What can go into the evidence section of the portfolio? Any of the work you have done this semester. I don't want you to include it all. Go through it looking for the work which will best help you make a case for the grade you think you desearve in the course. Think of the evidence section as eveidence you can point to in your cover letter to help prove your claims. It's one thing to say, "I've learne to work well with groups and to use others to improve my writing." This is a great claim, but think how this claim comes alive if you point me to a particular email exchange or place in a google document where you really and truely helped another person in your group or they helped you. A good evidence section is a collection of such places to point me. The writing and work you include should help you make the case for your claims *snd* show off your writing and communication and what you have learned.

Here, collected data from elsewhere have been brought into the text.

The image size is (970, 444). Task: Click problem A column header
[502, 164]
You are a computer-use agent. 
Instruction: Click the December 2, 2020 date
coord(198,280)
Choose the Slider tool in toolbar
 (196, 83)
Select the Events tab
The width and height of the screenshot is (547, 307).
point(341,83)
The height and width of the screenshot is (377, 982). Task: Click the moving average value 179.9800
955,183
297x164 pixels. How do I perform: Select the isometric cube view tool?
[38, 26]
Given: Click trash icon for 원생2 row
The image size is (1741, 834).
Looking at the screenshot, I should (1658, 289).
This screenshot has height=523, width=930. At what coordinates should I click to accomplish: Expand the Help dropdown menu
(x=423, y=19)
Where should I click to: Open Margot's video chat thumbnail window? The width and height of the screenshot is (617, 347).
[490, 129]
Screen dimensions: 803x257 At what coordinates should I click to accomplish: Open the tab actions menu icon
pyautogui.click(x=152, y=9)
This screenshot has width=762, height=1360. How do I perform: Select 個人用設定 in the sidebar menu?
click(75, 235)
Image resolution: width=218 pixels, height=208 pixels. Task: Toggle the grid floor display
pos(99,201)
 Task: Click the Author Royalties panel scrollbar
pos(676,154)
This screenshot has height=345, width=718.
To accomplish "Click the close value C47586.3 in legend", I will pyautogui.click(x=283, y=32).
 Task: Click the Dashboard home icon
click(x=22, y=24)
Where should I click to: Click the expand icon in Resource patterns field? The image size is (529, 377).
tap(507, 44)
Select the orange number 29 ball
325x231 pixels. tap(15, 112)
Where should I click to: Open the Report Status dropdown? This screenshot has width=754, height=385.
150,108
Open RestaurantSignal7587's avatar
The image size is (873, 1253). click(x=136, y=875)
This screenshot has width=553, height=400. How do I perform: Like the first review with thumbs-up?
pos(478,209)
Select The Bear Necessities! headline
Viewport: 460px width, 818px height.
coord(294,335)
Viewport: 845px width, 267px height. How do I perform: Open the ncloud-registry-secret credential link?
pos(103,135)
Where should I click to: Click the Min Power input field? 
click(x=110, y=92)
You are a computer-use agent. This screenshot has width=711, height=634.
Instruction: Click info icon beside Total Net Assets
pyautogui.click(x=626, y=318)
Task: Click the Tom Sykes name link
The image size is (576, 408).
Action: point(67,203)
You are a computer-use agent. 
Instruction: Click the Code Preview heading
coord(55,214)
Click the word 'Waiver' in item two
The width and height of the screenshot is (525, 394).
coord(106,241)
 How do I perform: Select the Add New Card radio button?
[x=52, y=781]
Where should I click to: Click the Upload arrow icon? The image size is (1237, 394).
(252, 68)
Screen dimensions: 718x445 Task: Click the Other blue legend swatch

Do surface level issues count in the evidence section? Yes, but not as much as they do in the cover letter or as much as the deep content. If you have to make a choice about what to proofread carefully, make the choice to proofread your cover letter. Know the best choice you can jmake is to pick good evidence and work which shows you off at your best or which helps you make the case for each claim.

Does this mean I should re-type and proofread everything I include in the evidence section? No. For instance, you might decide to back up a claim you make about having taken the time to read the material in the course carefully, actively, and thoroughly by including a photocopy of notes you took on a hard copy of the reading. Don't retype these notes just to show me you can type and proofread. It would be silly. The same applies in other instances. Use your best judgment. It you include an analysis you have written or other type written work, then, yes, revise and proofread. Your measure here is: "Will retyping or proofreading make my audience more likely to respond to my message in the way I hope?" AND "Is this better response worth the time and effort to retype or proofread?" Learning to balance such questions is what the course has been about.

What do I do if I don't see an answer to a question I have about the portfolio? As always, write with questions.